Passage:

--------------------------------

No way's the people of Wichita who suck. Let them stay.

Leslie Swearingen 4 years, 9 months ago

Flush limit? Seriously? Don't people flush every time they use the toilet? I was taught to. As for the hung up flapper? Call the fire department! Great Gatsby joke. But, I am an elderly woman and if I hear the water running in the toilet tank I simply take the lid off, place the flapper where it is supposed to go and, problem fixed. Also you can't flush if the tank isn't filled with water, so wouldn't most people take the lid off and check?

I have read all of the Dune books, several times, and when I do I think of how water fat I am with all the water I use. Now I am really aware of water usage. I believe that we are going to have to do without every place of business having landscaping. It is time to start thinking about what we should do, not what we want to do. There are those who will consider this to be fear mongering and tell me to buy a tin foil hat, but it is reality, our resources are dwindling.

It is tougher to do research in the Arctic because the ice is melting and the camps are falling though the cracks. This is most definitely a sign!

Leslie Swearingen 4 years, 9 months ago

"Russia's environment ministry has ordered the urgent evacuation of 16 scientists from a research station on an Arctic ice floe near Canada because the ice around it is disintegrating at an alarming rate, giving the station little chance of survival.

The emergency has sparked a wider debate among Russian Arctic researchers over how to continue their work amid rapidly changing climate conditions, and in an atmosphere in which the race for newly uncovered Arctic resources has become one of the most politically charged issues on the international agenda.

"It's getting harder and harder to find a proper block of ice to sustain one of these stations," says Viktor Boyarsky, a former polar explorer and current director of the Russian State Museum of the Arctic and Antarctic in St. Petersburg."


ksgardener 4 years, 9 months ago

So with the ice melting, where is all the darn water going? Hydrogen? Oxygen? Seems more like a problem of infrastructure and large populations living where there isn't enough water to flush once and have enough.

--------------------------------

Collected data
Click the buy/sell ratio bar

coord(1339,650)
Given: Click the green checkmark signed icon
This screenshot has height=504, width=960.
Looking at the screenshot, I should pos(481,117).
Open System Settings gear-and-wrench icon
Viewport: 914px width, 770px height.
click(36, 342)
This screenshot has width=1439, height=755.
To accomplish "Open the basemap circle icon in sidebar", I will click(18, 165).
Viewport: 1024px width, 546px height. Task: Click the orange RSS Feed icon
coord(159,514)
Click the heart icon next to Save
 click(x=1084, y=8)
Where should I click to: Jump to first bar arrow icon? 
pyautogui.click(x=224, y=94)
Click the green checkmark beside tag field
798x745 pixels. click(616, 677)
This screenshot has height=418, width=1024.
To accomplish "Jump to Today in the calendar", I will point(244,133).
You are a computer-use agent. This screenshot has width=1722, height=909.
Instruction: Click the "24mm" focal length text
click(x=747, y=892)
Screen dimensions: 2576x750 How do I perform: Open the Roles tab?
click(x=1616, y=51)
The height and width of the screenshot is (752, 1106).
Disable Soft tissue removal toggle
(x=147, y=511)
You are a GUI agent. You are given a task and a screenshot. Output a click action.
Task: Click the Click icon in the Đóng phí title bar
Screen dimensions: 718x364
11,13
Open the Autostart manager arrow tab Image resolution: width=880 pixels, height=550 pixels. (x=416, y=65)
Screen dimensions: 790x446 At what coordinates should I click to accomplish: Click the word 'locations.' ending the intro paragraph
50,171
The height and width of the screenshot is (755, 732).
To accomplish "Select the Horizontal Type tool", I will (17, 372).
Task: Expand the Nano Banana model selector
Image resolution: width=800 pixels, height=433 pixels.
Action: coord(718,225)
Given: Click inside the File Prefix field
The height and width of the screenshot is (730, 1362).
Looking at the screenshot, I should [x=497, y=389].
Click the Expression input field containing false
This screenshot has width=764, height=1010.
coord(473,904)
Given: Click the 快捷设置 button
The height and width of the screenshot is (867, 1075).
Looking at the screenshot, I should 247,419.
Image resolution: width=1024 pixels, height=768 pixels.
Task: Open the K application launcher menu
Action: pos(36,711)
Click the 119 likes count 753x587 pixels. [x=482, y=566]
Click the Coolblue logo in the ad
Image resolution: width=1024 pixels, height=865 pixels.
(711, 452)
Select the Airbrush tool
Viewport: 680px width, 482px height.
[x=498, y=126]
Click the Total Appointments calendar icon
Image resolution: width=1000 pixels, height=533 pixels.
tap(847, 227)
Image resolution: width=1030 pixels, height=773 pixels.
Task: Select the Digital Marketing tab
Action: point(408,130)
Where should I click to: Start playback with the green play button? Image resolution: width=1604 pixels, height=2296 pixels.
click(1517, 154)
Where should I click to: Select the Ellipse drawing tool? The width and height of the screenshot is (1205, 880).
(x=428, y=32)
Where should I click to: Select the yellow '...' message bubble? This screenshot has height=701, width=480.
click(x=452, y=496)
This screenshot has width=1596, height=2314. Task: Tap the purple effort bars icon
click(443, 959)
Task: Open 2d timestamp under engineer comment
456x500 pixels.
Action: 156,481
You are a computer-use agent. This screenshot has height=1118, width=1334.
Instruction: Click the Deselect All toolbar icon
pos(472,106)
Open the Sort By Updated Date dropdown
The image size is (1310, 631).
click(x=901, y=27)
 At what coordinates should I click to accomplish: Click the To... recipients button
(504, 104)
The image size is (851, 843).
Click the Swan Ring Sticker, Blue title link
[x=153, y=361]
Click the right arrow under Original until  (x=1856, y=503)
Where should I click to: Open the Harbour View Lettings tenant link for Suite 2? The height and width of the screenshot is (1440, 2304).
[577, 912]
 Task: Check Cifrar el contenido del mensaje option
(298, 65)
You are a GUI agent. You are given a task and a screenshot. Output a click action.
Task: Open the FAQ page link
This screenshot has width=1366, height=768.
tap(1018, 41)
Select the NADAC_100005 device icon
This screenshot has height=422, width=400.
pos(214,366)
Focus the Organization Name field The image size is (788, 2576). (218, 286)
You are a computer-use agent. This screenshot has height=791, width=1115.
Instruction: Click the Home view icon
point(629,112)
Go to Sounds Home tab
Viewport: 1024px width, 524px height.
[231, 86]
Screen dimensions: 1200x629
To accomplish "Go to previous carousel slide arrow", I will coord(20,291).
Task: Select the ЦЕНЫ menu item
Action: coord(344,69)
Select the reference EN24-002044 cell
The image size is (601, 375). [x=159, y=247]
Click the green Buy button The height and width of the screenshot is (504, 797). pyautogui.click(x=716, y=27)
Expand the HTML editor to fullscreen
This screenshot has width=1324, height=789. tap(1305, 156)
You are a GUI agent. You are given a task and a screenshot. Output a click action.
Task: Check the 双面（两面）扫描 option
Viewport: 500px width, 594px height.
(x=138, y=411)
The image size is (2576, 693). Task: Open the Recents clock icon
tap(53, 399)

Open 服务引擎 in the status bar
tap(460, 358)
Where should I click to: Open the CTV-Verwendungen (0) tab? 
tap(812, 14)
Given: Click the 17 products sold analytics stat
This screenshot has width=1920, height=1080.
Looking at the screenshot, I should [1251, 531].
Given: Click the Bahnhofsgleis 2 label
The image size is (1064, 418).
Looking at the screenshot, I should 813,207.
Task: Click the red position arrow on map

--------------------------------

Work instruction A: Quote the comment thread word for word, beginning at the words "No way's the" and stopping after the words "off and check?".
Work instruction B: List every question in the comment thread's comment by ksgardener.
Work instruction C: Translate this sentence from the comment thread into Spanish: "It is time to start thinking about what we should do, not what we want to do."

Answer section A:
No way's the people of Wichita who suck. Let them stay.

Leslie Swearingen 4 years, 9 months ago

Flush limit? Seriously? Don't people flush every time they use the toilet? I was taught to. As for the hung up flapper? Call the fire department! Great Gatsby joke. But, I am an elderly woman and if I hear the water running in the toilet tank I simply take the lid off, place the flapper where it is supposed to go and, problem fixed. Also you can't flush if the tank isn't filled with water, so wouldn't most people take the lid off and check?

Answer section B:
So with the ice melting, where is all the darn water going?
Hydrogen?
Oxygen?

Answer section C: Es hora de empezar a pensar en lo que deberíamos hacer, no en lo que queremos hacer.